N’oublions pas comment la réaction triompha au siècle passé. On guillotina d’abord les Hébertistes, les enragés, — ceux que Mignet, sous le souvenir tout frais des luttes, appelait encore les «  anarchistes ». Les Dantoniens ne tardèrent pas à les suivre : et lorsque les Robespierristes eurent guillotiné ces révolutionnaires, ce fut leur tour d’aller à l’échafaud, — sur quoi, le peuple dégoûté, voyant la révolution perdue, laissa faire les réacteurs.

Si « l’ordre est rétabli », disons-nous, les collectivistes guillotineront les anarchistes ; les possibilistes guillotineront les collectivistes, et enfin ils seront guillotinés eux-mêmes par les réactionnaires. La révolution sera à recommencer.

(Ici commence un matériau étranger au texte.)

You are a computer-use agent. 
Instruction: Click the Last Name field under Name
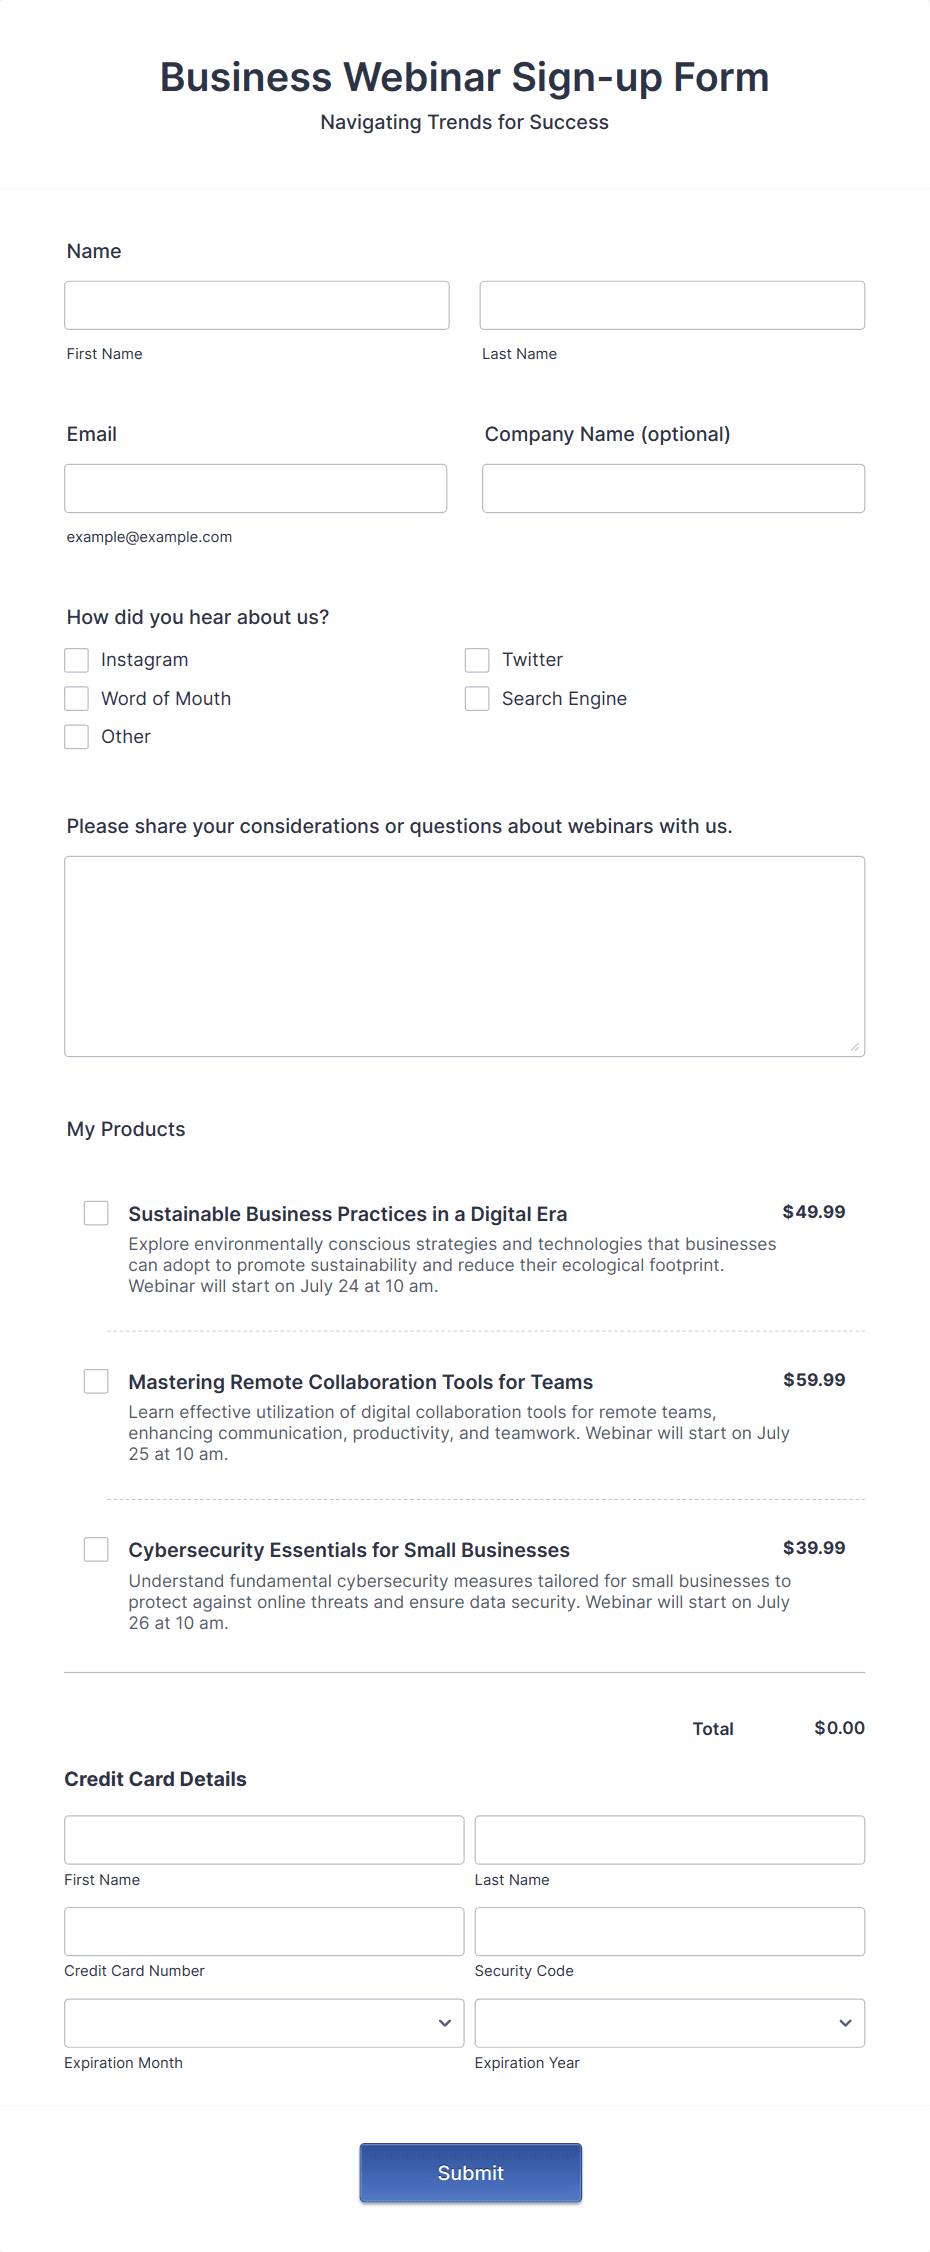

Mais tout porte à croire que la poussée du peuple sera assez forte, et que lorsque la Révolution se fera, l’idée du Communisme anarchiste aura gagné du terrain. Ce n’est pas une idée inventée, c’est le peuple lui-même qui nous la souffle, et le nombre des communistes augmentera à mesure que deviendra plus évidente l’impossibilité de toute autre solution.

Et si la poussée est assez forte, les affaires prendront une tout autre tournure. Au lieu de piller quelques boulangeries, quitte à jeûner le lendemain, le peuple des cités insurgées prendra possession des greniers à blé, des abattoirs, des magasins de comestibles, — bref, de toutes les denrées disponibles.